*TASK MATERIAL:*
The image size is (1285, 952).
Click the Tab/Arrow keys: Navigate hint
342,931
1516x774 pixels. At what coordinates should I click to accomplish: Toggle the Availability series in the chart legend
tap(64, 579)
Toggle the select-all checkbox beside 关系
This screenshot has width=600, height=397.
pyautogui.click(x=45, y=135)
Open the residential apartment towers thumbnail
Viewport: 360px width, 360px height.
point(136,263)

*DIRECTIONS:* Rewrite all of the rows above, changing "chart legend" to "graph legend" and leaving everything else as it is.

*WRITTEN REPLY:*
The image size is (1285, 952).
Click the Tab/Arrow keys: Navigate hint
342,931
1516x774 pixels. At what coordinates should I click to accomplish: Toggle the Availability series in the graph legend
tap(64, 579)
Toggle the select-all checkbox beside 关系
This screenshot has width=600, height=397.
pyautogui.click(x=45, y=135)
Open the residential apartment towers thumbnail
Viewport: 360px width, 360px height.
point(136,263)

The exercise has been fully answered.